Tuesday, January 16, 2018

Pencil 2.0

The NYTimes had a photo essay last week about the last pencil factory in the USA.

A pencil is a little wonder-wand: a stick of wood that traces the tiniest motions of your hand as it moves across a surface. I am using one now, making weird little loops and slashes to write these words. As a tool, it is admirably sensitive. The lines it makes can be fat or thin, screams or whispers, blocks of concrete or blades of grass, all depending on changes of pressure so subtle that we would hardly notice them in any other context. (The difference in force between a bold line and nothing at all would hardly tip a domino.) And while a pencil is sophisticated enough to track every gradation of the human hand, it is also simple enough for a toddler to use. 


archeoblog links to that article and notes:

I believe I may have written before on this topic in the context of this book by Henry Petroski:
 Petroski ranges widely in time, discussing the writing technologies of antiquity. But his story really begins in the early modern period, when, in 1565, a Swiss naturalist first described the properties of the mineral that became known as graphite. Petroski traces the evolution of the pencil through the Industrial Revolution, when machine manufacture replaced earlier handwork. Along the way, he looks at some of pencil making’s great innovators–including Henry David Thoreau, the famed writer, who worked in his father’s pencil factory, inventing techniques for grinding graphite and experimenting with blends of lead, clay, and other ingredients to yield pencils of varying hardness and darkness. Petroski closes with a look at how pencils are made today–a still-imperfect technology that may yet evolve with new advances in materials and design.

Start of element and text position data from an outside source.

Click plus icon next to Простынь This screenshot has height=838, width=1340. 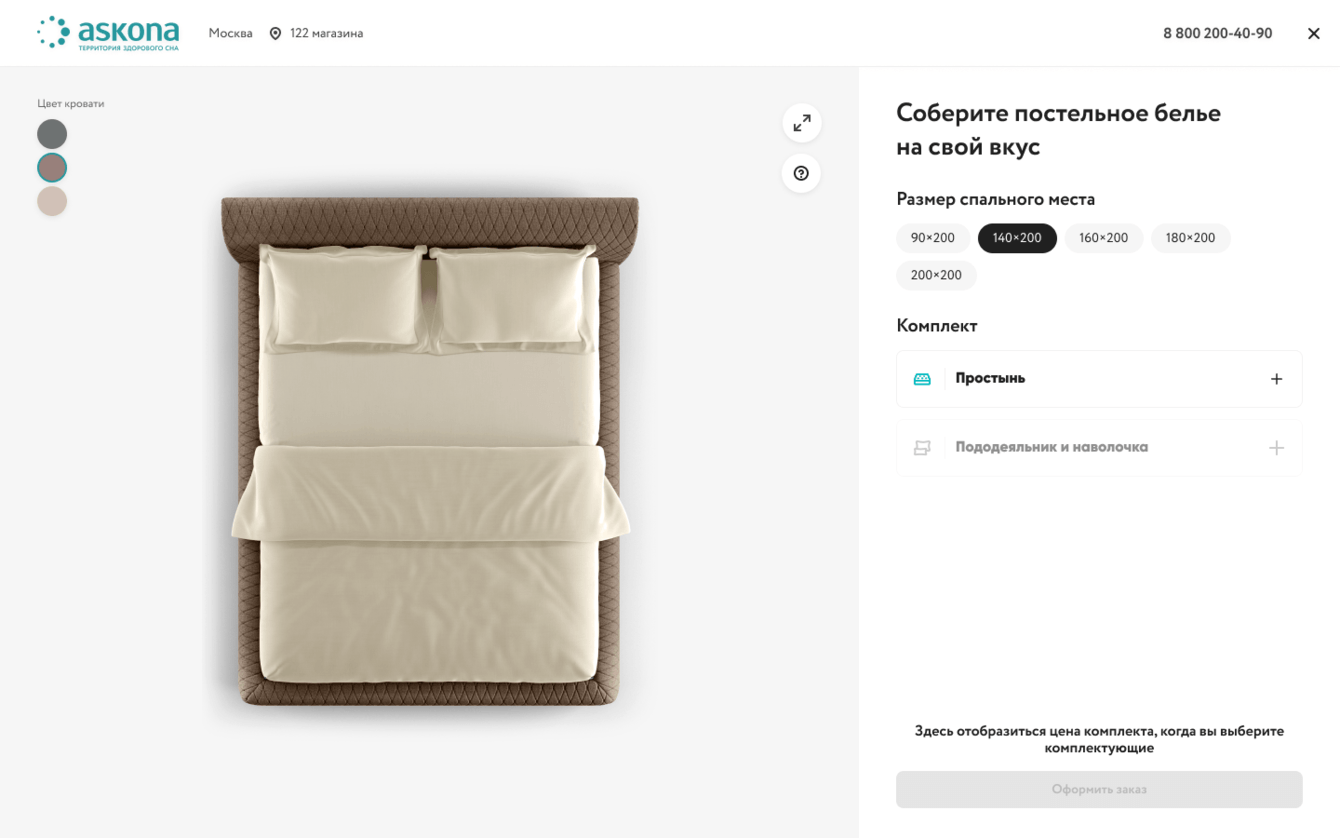(1276, 379)
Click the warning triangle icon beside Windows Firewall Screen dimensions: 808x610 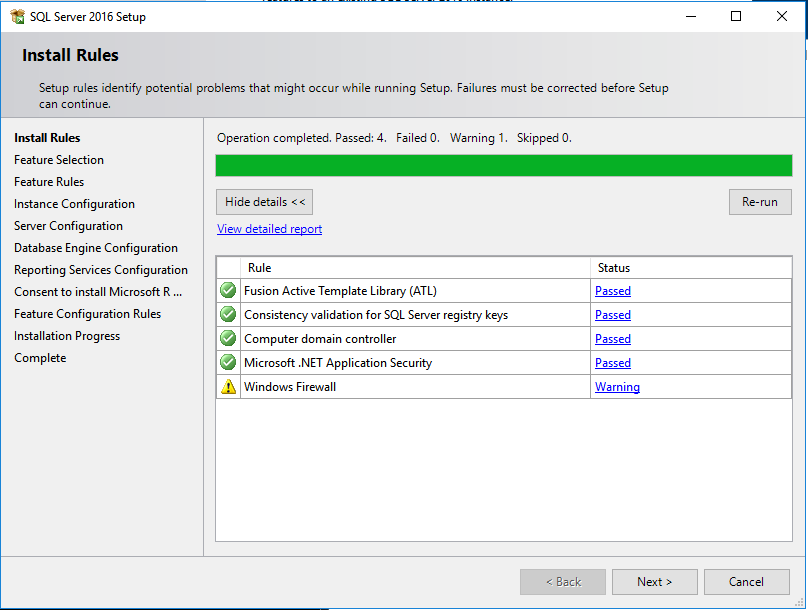pos(227,386)
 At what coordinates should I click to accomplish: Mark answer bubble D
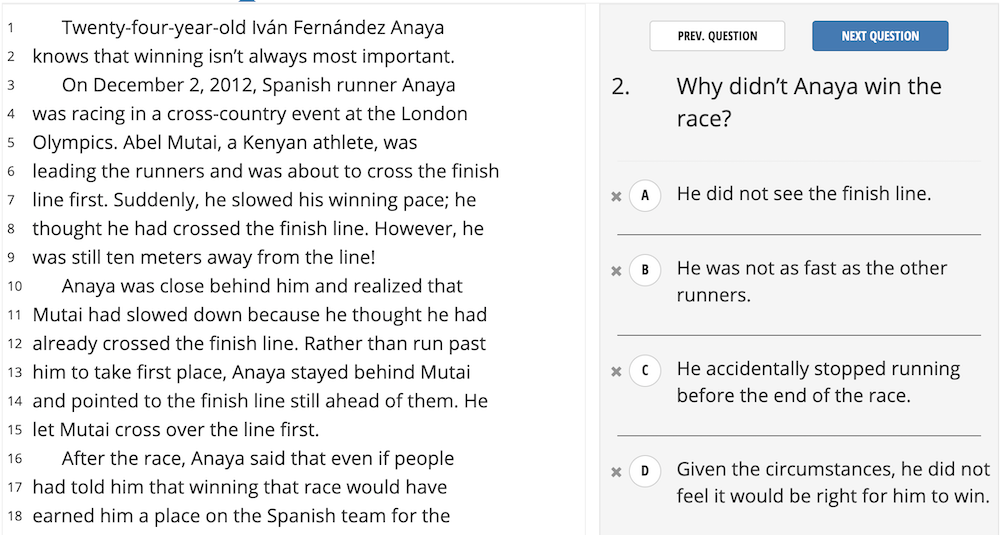click(x=645, y=471)
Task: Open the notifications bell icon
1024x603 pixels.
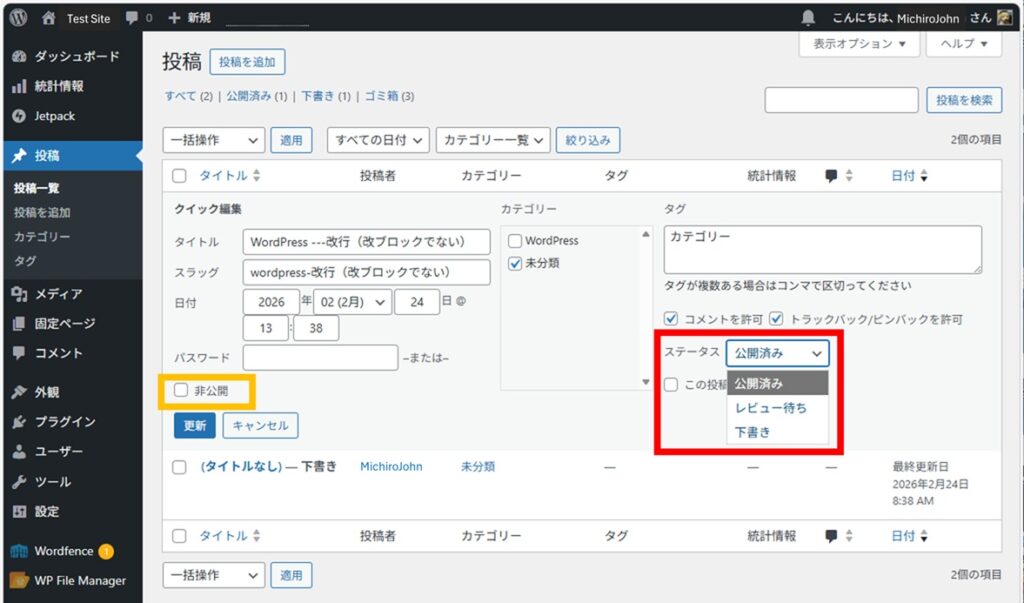Action: point(808,18)
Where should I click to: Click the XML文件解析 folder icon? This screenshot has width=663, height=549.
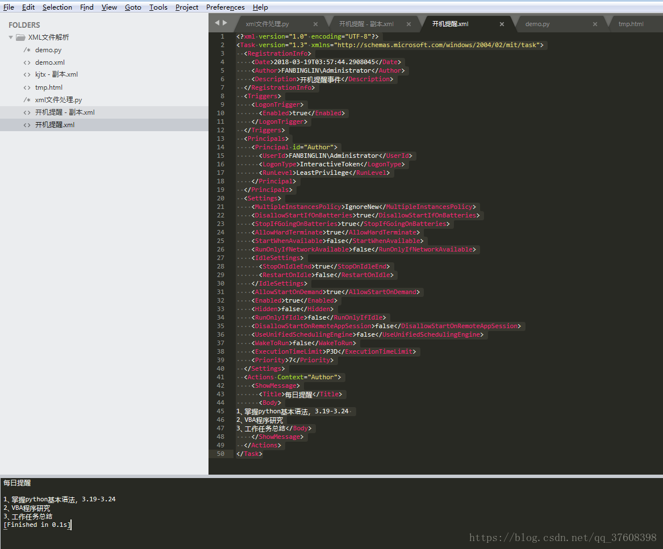20,37
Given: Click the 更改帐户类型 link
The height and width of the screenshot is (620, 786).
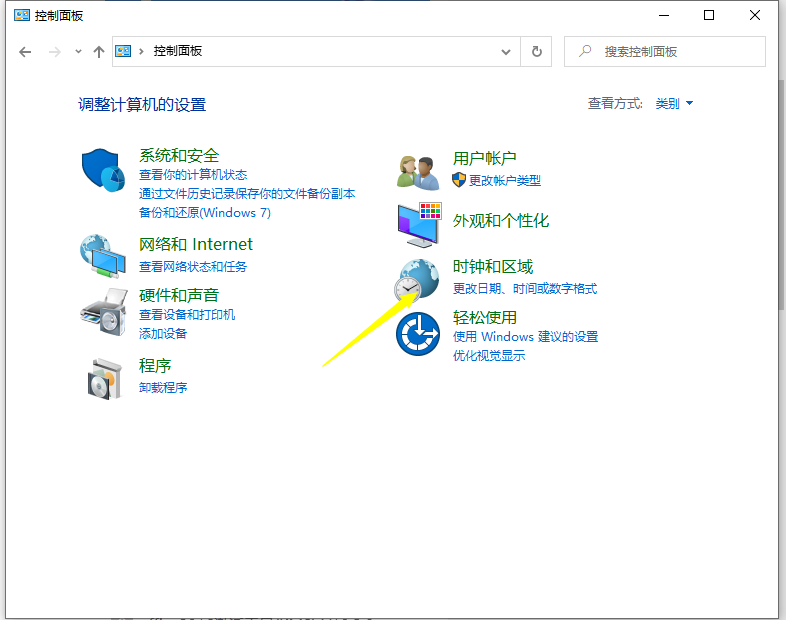Looking at the screenshot, I should [x=504, y=180].
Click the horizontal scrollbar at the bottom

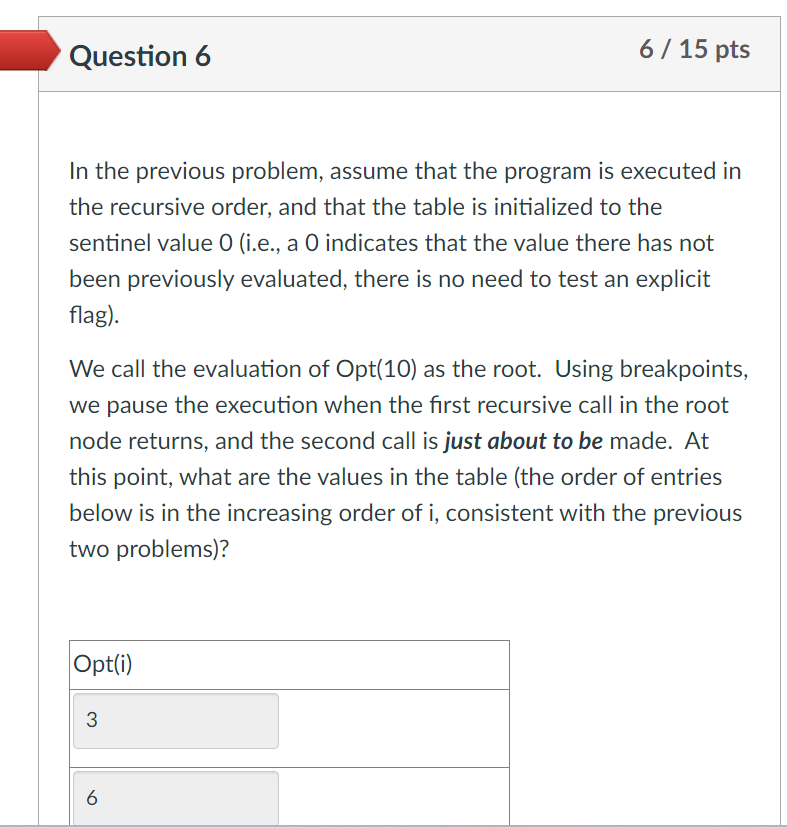(x=393, y=823)
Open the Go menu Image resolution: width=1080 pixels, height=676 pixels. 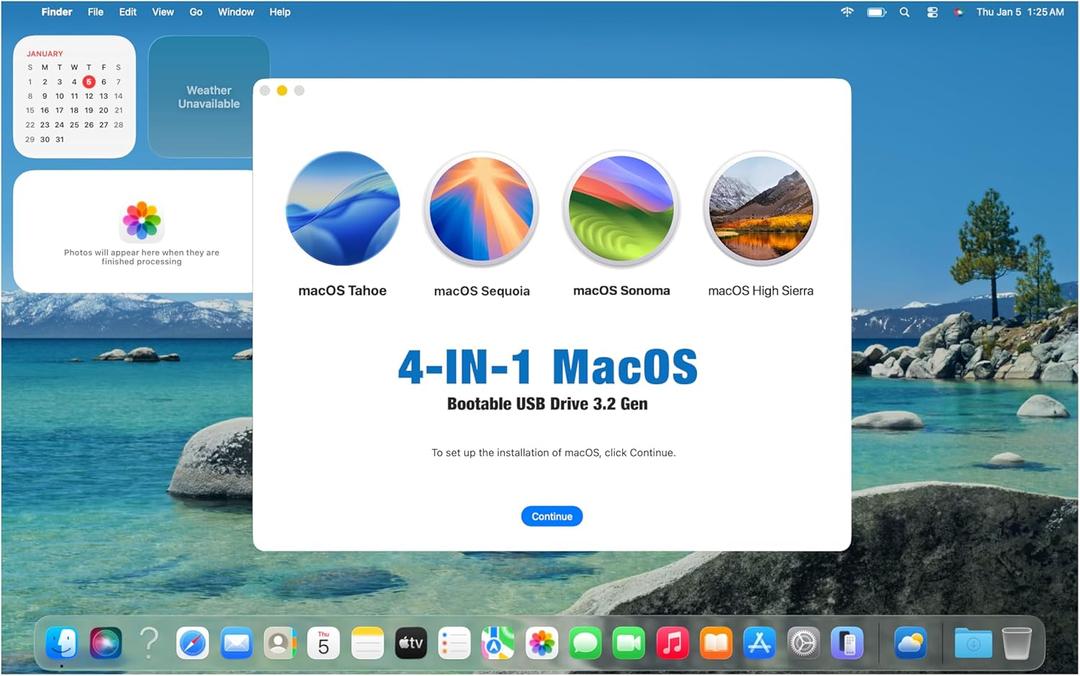tap(196, 12)
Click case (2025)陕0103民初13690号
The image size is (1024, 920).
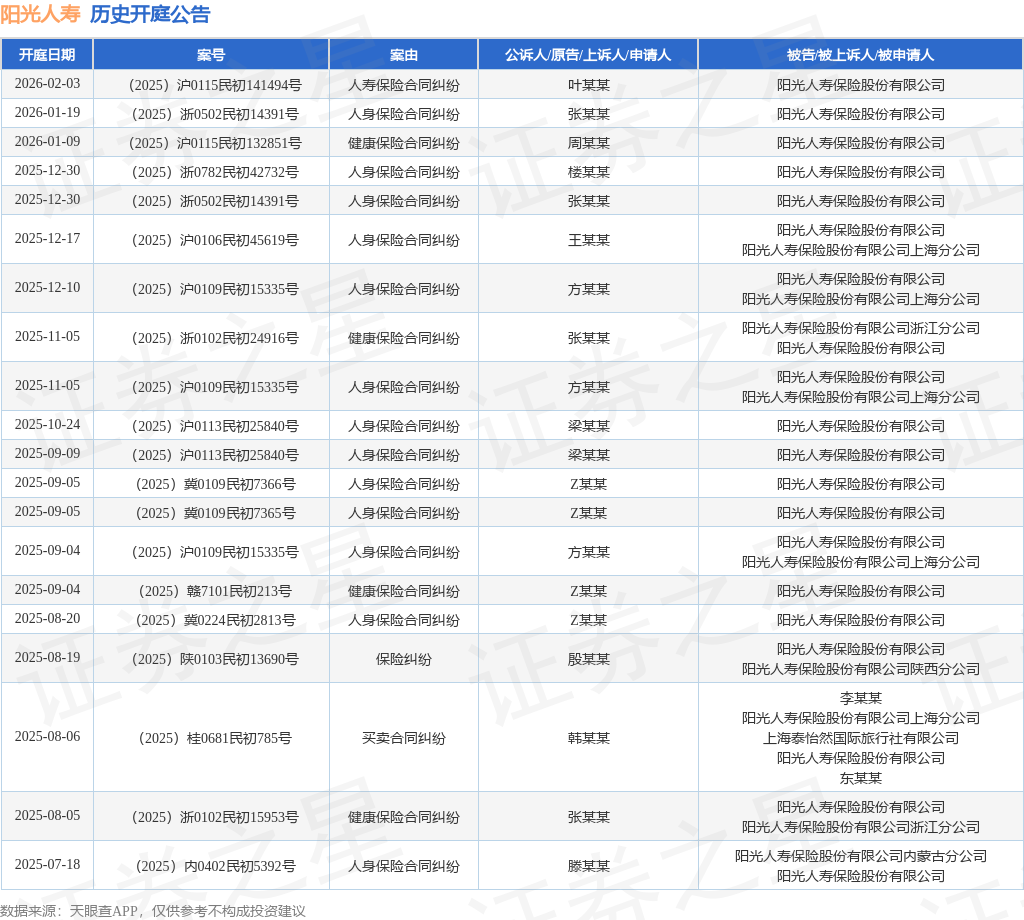tap(211, 659)
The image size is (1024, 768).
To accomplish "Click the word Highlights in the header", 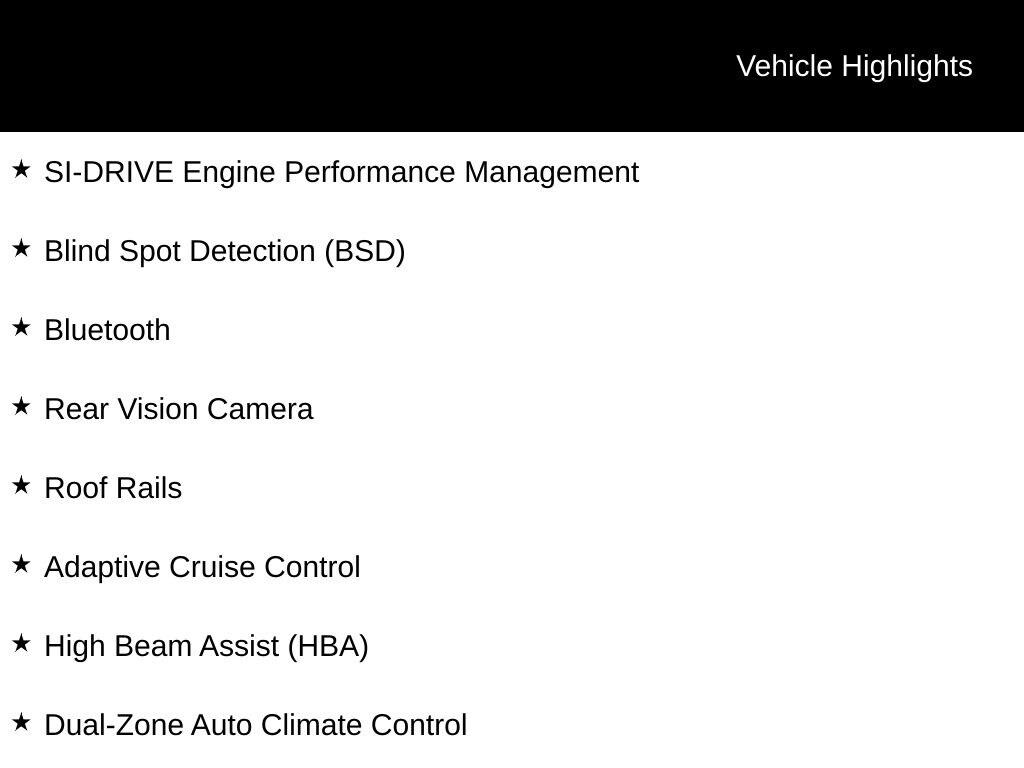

so who invented the pencil?

Although the exact inventor of the pencil is unknown, Conrad Gesner is often credited with the invention. In 1565, Gesner was the first to document the use of graphite placed in a wooden shaft, which was the predecessor to modern pencils

or maybe not: the pencil as we know it came later:


Pencils were invented in 1795 by a French scientist named Nicolas-Jacques Conte. He used a mixture of graphite, clay and water baked in a kiln to create the "lead" of the pencil. He then housed this mixture in a wooden frame for writing
another reference to the evolution of pencils LINK includes this information on the eraser:


In 1770, the noted scientist Sir Joseph Priestley (discoverer of oxygen) recorded the following, "I have seen a substance excellently adapted to the purpose of wiping from paper the mark of black lead pencil." ...
English engineer, Edward Naime is also credited with the creation of the first eraser in 1770. Before rubber, breadcrumbs had been used to erase pencil marks. Naime claims he accidentally picked up a piece of rubber instead of his lump of bread and discovered the possibilities. He went on to sell the new rubbing out devices or rubbers.
and then there was the pencil sharpener: Wikipedia notes:

Before the development of dedicated pencil sharpeners, a pencil was sharpened by whittling it with a knife...French mathematician Bernard Lassimonne applied for the first patent (French patent #2444) on pencil sharpeners in 1828, but it was not until 1847 that the pencil sharpener in its recognizable modern form was invented by fellow Frenchman Thierry Des Estivaux




There is an old urban legend that NASA spent thousands of dollars designing a space pen that worked in zero gravity, while the Russians just used a cheap pencil.

That joke was meant to show how inefficient the government was.

However, as Scientific American pointed out:

Pencils may not have been the best choice anyway. The tips could flake or break off, drifting in microgravity where they might harm an astronaut or equipment. And pencils are flammable—a characteristic NASA wanted to avoid in onboard objects after the Apollo 1 fire.